Repetimos sem perceber. Repetimos porque amar é repetir sem cansaço. E o que herdei dela — mesmo em silêncio — foi o hábito de cuidar. De servir com ternura. De limpar o mundo ao redor. De fazer o dia parecer mais leve, mais simples, mais azul.
E o pano de prato? Ah, ele não ficou guardado. Ficou vivo. Durante muitos anos, minha mãe o usou. Não como objeto de enfeite, mas como um altar do cotidiano. Sempre à mão para cobrir o que é bom, proteger o que é nosso. E toda vez que eu via aquele pano estendido sobre um bolo recém-saído do forno, eu via também minha avó ali — na varanda, entre hortênsias, sorrindo com os olhos.
Se um dia eu me lembrar de apagar a luz ao sair de um cômodo, não será por economia.
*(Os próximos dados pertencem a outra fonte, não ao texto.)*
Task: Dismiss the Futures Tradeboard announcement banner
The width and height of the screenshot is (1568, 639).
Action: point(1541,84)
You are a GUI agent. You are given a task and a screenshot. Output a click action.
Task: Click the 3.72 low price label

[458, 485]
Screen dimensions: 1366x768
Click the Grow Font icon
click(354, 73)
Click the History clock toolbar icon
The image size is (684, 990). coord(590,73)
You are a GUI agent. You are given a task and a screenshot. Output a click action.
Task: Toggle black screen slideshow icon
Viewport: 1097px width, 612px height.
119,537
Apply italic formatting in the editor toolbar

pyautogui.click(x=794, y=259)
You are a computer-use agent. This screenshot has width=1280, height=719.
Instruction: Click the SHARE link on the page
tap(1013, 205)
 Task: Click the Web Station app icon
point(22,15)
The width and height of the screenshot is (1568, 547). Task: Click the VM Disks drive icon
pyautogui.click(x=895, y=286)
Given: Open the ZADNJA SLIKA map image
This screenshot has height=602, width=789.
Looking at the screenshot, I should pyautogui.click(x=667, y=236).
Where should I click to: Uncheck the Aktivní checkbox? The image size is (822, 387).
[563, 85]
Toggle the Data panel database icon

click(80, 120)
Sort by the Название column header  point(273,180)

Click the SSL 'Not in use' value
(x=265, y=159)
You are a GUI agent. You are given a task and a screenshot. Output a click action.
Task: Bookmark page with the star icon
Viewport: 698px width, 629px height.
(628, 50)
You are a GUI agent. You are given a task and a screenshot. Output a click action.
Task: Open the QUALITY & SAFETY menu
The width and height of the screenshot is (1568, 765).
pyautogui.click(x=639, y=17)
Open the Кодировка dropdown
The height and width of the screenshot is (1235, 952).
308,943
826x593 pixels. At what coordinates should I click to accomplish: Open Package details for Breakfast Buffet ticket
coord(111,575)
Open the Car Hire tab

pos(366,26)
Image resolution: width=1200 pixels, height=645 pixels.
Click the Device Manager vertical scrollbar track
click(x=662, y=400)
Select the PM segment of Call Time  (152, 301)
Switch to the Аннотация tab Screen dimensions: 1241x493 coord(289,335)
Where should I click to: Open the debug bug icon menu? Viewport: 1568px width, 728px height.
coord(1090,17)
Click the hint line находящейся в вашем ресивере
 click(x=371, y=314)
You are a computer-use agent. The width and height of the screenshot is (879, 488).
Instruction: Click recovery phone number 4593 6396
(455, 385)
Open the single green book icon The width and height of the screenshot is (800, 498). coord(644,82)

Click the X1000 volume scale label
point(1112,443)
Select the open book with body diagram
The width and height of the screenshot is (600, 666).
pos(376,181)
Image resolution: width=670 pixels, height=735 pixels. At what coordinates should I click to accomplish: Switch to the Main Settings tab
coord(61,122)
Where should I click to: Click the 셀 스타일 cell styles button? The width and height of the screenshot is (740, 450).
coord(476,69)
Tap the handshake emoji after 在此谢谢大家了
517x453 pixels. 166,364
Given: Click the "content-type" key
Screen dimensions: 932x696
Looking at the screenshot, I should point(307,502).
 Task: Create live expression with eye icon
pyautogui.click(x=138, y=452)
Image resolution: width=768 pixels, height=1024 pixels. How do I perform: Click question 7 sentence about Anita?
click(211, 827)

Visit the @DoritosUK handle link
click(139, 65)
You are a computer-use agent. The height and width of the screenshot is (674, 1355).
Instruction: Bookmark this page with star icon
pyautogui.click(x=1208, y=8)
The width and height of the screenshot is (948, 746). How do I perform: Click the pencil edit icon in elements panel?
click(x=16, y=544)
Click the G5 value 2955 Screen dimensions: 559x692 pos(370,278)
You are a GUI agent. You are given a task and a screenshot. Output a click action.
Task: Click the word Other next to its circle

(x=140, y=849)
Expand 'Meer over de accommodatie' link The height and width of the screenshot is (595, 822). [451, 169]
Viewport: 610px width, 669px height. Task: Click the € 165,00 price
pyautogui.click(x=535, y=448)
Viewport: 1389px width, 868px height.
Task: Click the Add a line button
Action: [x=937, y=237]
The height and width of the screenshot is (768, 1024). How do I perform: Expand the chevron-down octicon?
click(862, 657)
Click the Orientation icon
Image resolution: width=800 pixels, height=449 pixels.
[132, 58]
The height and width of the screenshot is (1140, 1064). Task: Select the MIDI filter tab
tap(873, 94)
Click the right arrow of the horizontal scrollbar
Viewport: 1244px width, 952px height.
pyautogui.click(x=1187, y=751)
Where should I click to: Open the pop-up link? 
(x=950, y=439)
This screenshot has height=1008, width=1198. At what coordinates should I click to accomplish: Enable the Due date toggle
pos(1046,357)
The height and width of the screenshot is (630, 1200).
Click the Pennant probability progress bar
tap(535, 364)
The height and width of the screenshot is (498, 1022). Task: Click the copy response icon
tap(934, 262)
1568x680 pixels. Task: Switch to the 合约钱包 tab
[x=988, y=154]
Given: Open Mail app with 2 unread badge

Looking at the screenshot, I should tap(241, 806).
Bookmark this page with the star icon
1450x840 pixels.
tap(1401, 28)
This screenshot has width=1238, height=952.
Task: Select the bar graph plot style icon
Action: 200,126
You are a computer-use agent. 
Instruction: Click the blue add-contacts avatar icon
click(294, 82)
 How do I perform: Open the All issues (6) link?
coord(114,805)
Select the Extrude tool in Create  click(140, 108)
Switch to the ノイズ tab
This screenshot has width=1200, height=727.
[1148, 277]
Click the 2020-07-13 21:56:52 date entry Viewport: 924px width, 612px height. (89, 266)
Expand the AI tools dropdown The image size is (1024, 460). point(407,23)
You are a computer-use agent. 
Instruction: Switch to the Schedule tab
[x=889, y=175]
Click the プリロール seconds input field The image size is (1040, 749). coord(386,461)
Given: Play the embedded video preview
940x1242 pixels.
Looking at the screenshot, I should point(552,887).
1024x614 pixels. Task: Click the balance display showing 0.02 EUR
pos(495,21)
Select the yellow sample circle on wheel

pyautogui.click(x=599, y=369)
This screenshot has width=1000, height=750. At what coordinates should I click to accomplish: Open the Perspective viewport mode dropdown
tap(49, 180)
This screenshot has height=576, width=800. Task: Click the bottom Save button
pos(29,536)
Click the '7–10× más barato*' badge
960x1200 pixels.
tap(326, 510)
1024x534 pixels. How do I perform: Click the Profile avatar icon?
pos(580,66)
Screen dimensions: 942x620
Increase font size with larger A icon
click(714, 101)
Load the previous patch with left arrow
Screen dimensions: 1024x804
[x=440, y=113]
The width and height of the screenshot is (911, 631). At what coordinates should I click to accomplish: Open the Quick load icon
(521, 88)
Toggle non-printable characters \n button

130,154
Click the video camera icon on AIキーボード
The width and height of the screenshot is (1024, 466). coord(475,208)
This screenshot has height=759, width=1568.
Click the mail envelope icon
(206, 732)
Será por lembrança. Por reverência. Porque ela ainda está aqui. Nos gestos que repetimos. Na mesa posta com cuidado. Na doçura de uma uva recém-colhida. No azul improvável das hortênsias.
Abençoada seja, minha avó. O que você deixou em mim não se apaga. É luz que permanece — mesmo quando apagada.